Com um carinho, acordou novamente Luna e a colocou no chão e lentamente, fizeram o caminho
inverso o qual haviam feito, voltando para casa. Luna até fez menção de correr atrás de um gato
que cruzava a rua, mas decidiu ficar só ereta e de pelo arrepiado, rosnando baixo. Era difícil definir
o que passava pela cabeça de Ícaro agora. Ele se sentia como um astronauta que havia caído de sua
nave e agora estava á deriva no espaço, flutuando. As coisas simplesmente acontecendo ao seu
redor e uma vida toda acontecendo no mundo, mas ele agora, sem poder algum para agir.
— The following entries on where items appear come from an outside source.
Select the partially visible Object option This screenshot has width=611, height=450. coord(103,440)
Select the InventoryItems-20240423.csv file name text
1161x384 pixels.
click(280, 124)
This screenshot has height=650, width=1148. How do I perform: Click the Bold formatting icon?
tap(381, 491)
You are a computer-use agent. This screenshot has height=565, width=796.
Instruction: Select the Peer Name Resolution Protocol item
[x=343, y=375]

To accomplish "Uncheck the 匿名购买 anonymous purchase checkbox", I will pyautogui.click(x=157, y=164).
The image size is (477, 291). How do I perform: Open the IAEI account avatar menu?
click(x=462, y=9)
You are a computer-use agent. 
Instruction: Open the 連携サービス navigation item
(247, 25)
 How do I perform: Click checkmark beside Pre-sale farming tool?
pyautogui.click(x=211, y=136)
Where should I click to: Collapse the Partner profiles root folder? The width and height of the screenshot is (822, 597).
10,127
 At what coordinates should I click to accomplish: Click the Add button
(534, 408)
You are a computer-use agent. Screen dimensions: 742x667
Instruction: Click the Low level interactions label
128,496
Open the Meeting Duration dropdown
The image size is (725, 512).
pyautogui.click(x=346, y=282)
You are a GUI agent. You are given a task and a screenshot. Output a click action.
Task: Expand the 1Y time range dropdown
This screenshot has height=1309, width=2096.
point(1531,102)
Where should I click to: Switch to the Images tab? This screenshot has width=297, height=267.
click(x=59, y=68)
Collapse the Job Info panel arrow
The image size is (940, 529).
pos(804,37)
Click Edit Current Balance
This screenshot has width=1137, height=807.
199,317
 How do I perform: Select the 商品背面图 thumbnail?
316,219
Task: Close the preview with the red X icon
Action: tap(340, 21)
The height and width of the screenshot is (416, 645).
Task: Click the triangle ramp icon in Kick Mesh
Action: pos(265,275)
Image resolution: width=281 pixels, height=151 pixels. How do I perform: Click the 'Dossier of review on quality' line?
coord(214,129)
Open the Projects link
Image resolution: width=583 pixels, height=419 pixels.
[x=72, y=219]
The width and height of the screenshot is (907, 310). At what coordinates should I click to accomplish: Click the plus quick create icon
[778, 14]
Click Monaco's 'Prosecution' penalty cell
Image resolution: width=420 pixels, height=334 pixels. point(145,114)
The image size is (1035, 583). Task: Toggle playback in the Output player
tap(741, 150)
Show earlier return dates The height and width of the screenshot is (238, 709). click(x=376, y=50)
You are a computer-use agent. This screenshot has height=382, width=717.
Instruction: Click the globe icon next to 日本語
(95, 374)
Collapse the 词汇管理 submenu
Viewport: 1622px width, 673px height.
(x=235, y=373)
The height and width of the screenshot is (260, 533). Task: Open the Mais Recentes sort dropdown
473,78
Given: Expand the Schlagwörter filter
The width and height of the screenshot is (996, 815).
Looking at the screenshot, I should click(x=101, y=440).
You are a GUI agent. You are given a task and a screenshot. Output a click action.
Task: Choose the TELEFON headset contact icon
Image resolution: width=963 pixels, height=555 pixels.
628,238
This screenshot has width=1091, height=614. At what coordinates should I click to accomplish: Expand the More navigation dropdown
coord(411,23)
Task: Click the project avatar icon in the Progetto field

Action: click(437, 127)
Simultaneamente, se sentia como um mergulhador. Se jogando para as profundezas daquele
oceano de lembranças e tirando sua máscara de oxigênio para que pudesse assim, se afogar nas
memórias. As coisas eram mais simples quando ele era mais jovem. As coisas eram mais simples
quando eles eram mais jovens. Sentiu a boca seca; queria beber. Beber até ficar doidão e poder
culpar a bebida pelas péssimas decisões.
Virou uma esquina mal iluminada e suja com Luna em seus calcanhares e viu sua casa com os
portões abertos ao fim da rua, ainda recebendo pessoas para o velório. Ainda não se sentia pronto,
então evitando fazer barulho ou olhar no rosto de quem estava do lado de fora, novamente
contornou a casa e se dirigiu ao quintal, prendendo novamente Luna e enchendo seu pote de ração
e água. E por fim, entrou na casa pela cozinha e de cara foi bombardeado com cheiro de café.
Havia algumas pessoas sentadas na mesa tomando xícaras do líquido a fim de se manterem
acordadas durante toda a madrugada que ainda se estenderia e Ícaro pode sentir o olhar delas
pousando nele assim que entrou. Ignorando completamente as pessoas que provavelmente
esperavam alguma ação dele, que ele saísse daquele estupor e de alguma forma agisse, ele foi para
o corredor que levava aos quartos.
Eram quatro ao total; o seu, o do seu irmão e na extremidade do corredor, o dela, e foi para essa
extremidade para que ele foi. Sua mão parou centímetros de distância da maçaneta, hesitante, mas
logo se fechou sob o metal frio e abriu a porta para o quarto escuro e estupidamente organizado,
como se ninguém houvesse dormido há dias lá e de fato, não havia. Seus dedos passaram sob a
cômoda empoeirada e seus olhos evitaram olhar para os retratos pendurados pelo quarto, se
dirigiu diretamente para a cama, onde se deitou sob o colchão frio. Seus dedos acariciaram o lençol
e dessa vez, ele não pôde evitar as lágrimas, ardendo os seus olhos, enfim saíram. Ele queria se
levantar dali e se poupar dessa tortura a qual estava se submetendo, mas sabia que sentir era
preciso. Ele queria se levantar, mas tinha aquele peso sob o seu peito que não permitia que ele
conseguisse, como se fosse uma criatura sentada em cima dele, sugando toda sua vontade de fazer
qualquer coisa que não ficar ali, deitado. E foi com um frio consumindo todo seu ser por dentro
que Ícaro percebeu que esse peso não era nada mais que seu coração, pesando toda a mágoa
reprimida. E foi ali, deitado que ele começou a se lembrar de todas as histórias que criaram juntos
e aventuras as quais participaram. Pensou que se tivesse um jeito de voltar as coisas para como
eram antes, ele voltaria e que só queria que toda aquela dor parasse. Afundava a cara no
travesseiro em meio aos berros chorosos. Se lembrou de cada risada que já haviam dado e foi ali,
absorto por memórias que em meio as lágrimas, pela primeira vez em dias, ele enfim dormiu.